From Control to Cultivation
The ecosystem metaphor demands humility. Ecosystems cannot be controlled. They can be cultivated. This reframes leadership. The leader is not a mechanic fixing parts. The leader is a climate shaper, a gardener, an architect of conditions. It requires coherence. Every initiative must be examined for ecological impact. Does this enrich the soil or deplete it? Does this increase trust or drain it? Does this align with our underlying paradigm or undermine it? It also requires courage. In ecosystems, decay is not failure. It is renewal. Some practices need composting. Some traditions need pruning. Cultural evolution is not tidy. But stagnation is far more dangerous.
Why This Matters Now
We are leading schools in an era of rapid technological change, rising mental health pressures and increasing complexity. Mechanistic metaphors are starting to look outdated.

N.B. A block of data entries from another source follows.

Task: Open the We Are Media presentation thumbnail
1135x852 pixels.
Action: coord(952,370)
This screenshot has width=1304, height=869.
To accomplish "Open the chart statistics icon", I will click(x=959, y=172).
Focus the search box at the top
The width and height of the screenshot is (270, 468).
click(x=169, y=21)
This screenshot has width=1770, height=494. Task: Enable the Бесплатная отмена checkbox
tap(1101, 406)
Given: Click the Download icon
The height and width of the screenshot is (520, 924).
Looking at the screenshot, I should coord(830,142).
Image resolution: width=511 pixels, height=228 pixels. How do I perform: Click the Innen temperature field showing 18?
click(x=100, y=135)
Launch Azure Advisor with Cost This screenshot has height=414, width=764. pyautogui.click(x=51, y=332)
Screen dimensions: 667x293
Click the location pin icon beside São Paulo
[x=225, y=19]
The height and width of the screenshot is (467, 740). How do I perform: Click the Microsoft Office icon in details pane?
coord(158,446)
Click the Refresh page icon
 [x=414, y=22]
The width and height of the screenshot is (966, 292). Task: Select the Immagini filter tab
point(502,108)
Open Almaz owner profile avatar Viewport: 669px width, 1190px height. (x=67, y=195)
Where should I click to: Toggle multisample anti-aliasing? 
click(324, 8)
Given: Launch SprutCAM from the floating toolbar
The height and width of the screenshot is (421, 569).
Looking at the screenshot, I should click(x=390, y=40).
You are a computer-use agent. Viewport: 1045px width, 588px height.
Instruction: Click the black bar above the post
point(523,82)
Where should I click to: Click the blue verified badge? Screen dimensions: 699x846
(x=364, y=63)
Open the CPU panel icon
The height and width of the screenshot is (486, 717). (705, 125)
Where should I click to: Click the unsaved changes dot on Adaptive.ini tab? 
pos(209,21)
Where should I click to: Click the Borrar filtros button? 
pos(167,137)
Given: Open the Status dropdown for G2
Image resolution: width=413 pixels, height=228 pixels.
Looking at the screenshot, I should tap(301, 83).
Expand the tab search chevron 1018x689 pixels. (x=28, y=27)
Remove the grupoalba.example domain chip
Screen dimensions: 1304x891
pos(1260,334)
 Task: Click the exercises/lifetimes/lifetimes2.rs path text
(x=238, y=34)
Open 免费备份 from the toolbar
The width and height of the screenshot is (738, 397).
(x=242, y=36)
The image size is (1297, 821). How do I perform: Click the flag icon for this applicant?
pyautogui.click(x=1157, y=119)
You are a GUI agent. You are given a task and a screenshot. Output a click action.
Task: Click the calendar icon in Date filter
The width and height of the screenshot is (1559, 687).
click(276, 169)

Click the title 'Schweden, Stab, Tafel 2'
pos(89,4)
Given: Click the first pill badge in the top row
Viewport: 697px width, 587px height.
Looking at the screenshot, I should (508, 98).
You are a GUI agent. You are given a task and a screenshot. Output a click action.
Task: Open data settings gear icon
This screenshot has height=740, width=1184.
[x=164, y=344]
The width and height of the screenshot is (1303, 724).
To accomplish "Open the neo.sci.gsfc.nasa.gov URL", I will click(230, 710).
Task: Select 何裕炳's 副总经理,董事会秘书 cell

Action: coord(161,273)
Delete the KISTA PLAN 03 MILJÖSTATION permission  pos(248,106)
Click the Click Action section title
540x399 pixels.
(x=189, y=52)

If we want sustainable, adaptive, flourishing cultures, we need ecological thinking. We need to examine structures, feedback loops and assumptions. We need to move beyond installing programmes and towards cultivating conditions. Culture is not something we implement. It is something that emerges from the system we design. Forests outlast factories, and perhaps it is time we started leading accordingly.